The Backup module (shipped with Nimbus 0.9.1+) snapshots all stateful Nimbus data to local .tar.zst archives on a cron schedule, prunes them with a grandfather-father-son retention policy, and lets you restore from the dashboard, console, or REST API.
What it backs up
Six scope types, toggleable in config:
| Scope | What it captures |
|---|---|
services | Each running group service's working directory |
dedicated | Each dedicated service directory |
templates | Your template library (templates/) |
controller_config | The controller's config/ directory |
state_sync | Canonical state-sync store (services/state/) |
database | The Nimbus database (SQLite via VACUUM INTO, MySQL via mysqldump, Postgres via pg_dump) |
A single backup now run produces one archive per target — e.g. a backup with all six scopes and three running services produces nine archives, each independently verifiable and restorable.
Install
Like any other module, enable during first-run SetupWizard or install it live:
modules install backup
shutdown
shutdown confirmAfter restart:
backup now --target templates
backup list
backup schedule listArchives live under data/backups/ by default. One config/modules/backup/backup.toml is generated on first load with sensible defaults (hourly / daily / weekly schedules, GFS retention budgets, common excludes for logs/, cache/, *.lock).
The 3–5× archiver
Nimbus ships its own archiver rather than shelling out to tar --zstd. The pipeline is in-JVM, streaming end-to-end, and multi-threaded:
File walk (NIO)
→ glob-filter excludes (PathMatcher)
→ TarArchiveOutputStream (Apache Commons Compress)

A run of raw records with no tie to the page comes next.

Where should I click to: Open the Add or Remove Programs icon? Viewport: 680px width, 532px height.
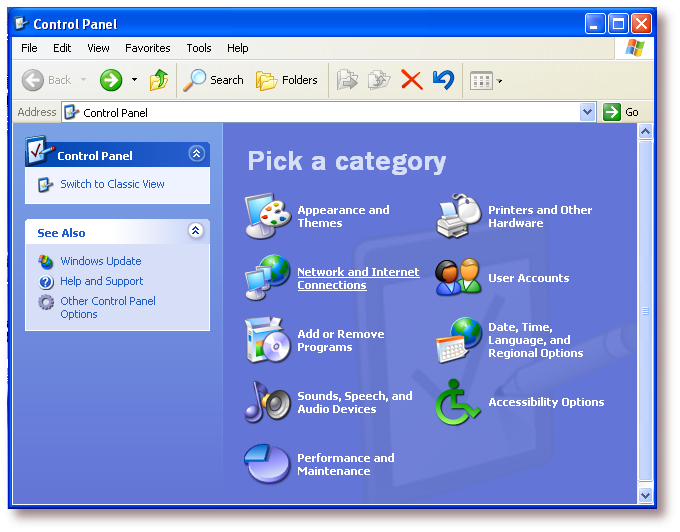pos(267,340)
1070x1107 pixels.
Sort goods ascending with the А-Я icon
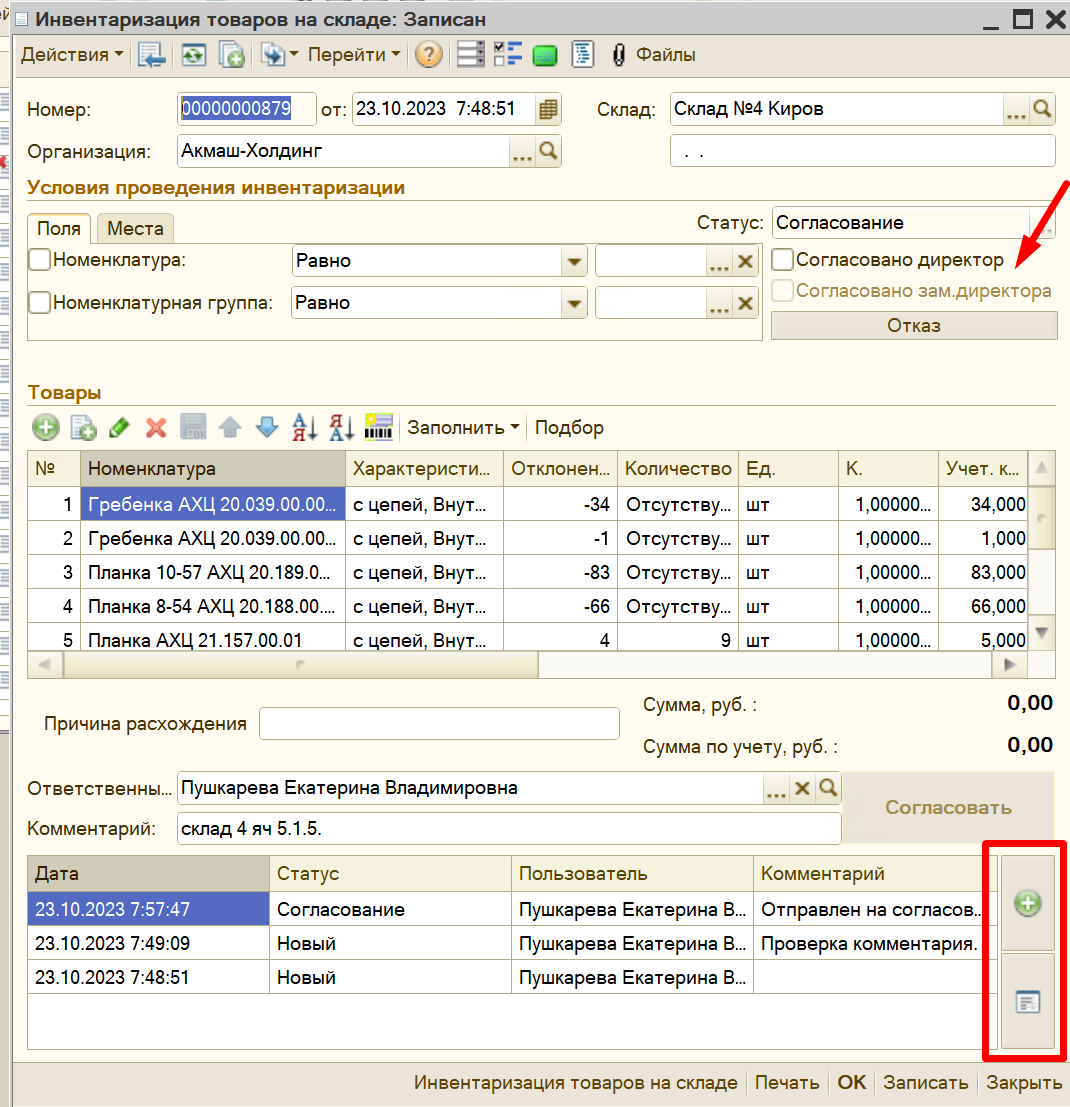304,427
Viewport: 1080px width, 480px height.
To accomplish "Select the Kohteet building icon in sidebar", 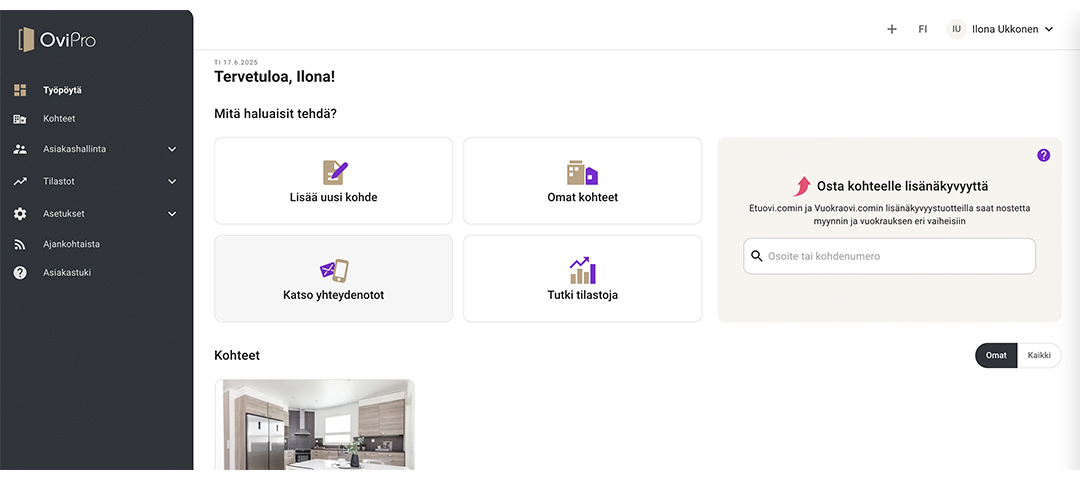I will [20, 119].
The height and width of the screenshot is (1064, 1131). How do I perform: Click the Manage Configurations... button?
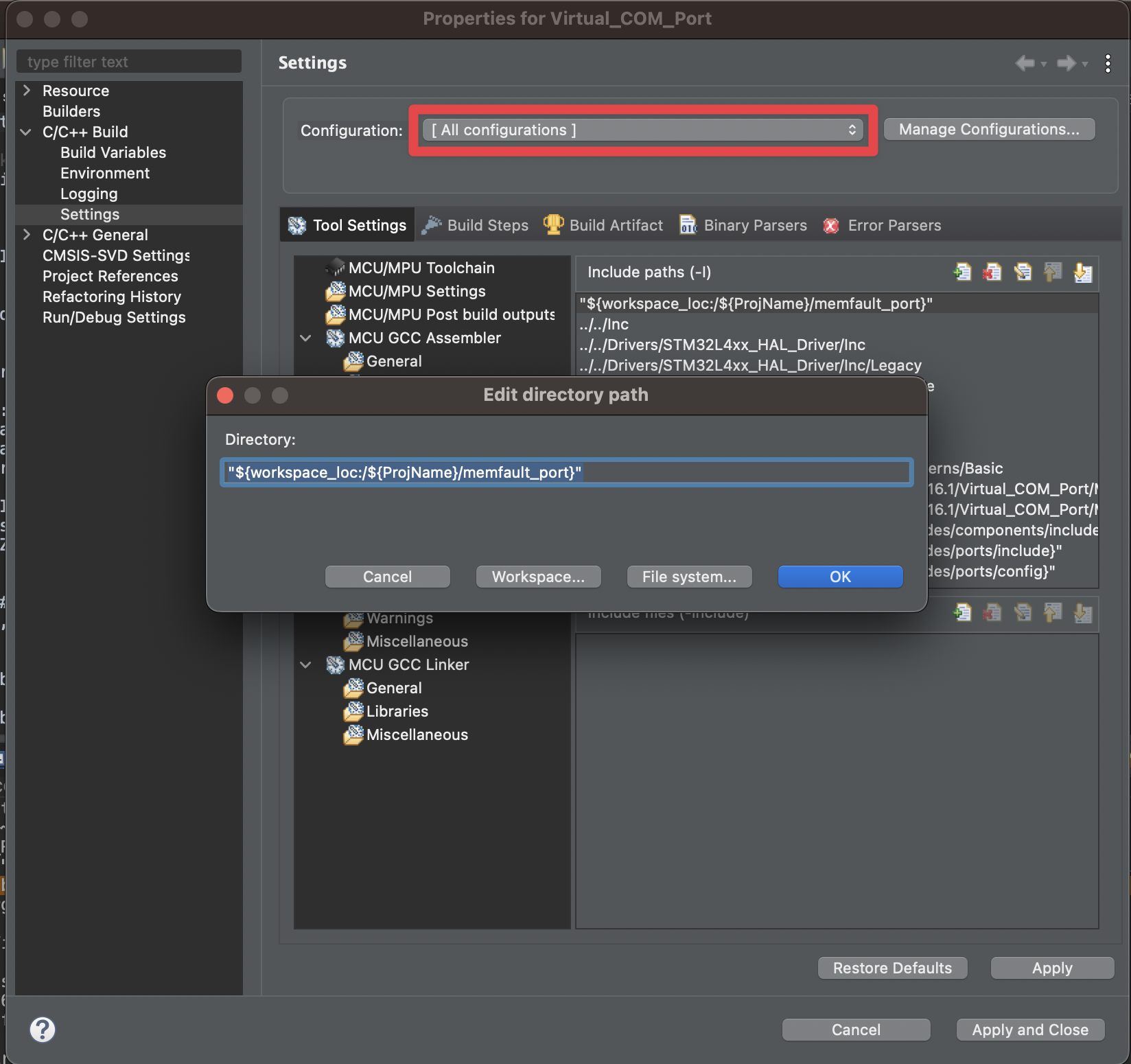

→ ZstdOutputStream (zstd-jni) — setWorkers(N), setCloseFrameOnFlush(false)
→ BufferedOutputStream (256 KiB)
→ atomic .tmp → final renameWhy this beats a subprocess by 3–5× in practice:
- Native multi-threaded compression.
zstd-jnihonours libzstd's parallel compressor whencompression_workers > 0. Coreutils tar pipes into the single-threadedzstdbinary. - No fork/exec per run, no stdout pipe stage, no platform-tar exclude-flag quirks.
- Single-pass SHA-256. Each file's hash is computed while the bytes stream through the archiver; a subprocess pipeline would need a second filesystem read.
- 256 KiB upstream buffer keeps the compressor saturated on Minecraft worlds with thousands of tiny region files.
The archive carries a trailing MANIFEST.sha256 entry with one line per file. backup verify <id> re-reads the archive and recomputes every hash against it — the same single-pass design.
Configuration
File: config/modules/backup/backup.toml. You rarely need to touch this by hand — the dashboard's Settings tab writes this file atomically on save and hot-reloads the scheduler. All fields and their defaults:
[backup]
enabled = true
local_destination = "data/backups"
max_concurrent = 2 # per-run semaphore
compression_level = 3 # zstd 1 (fastest) .. 22 (smallest)
compression_workers = 0 # 0 = auto (Runtime.availableProcessors() / 2)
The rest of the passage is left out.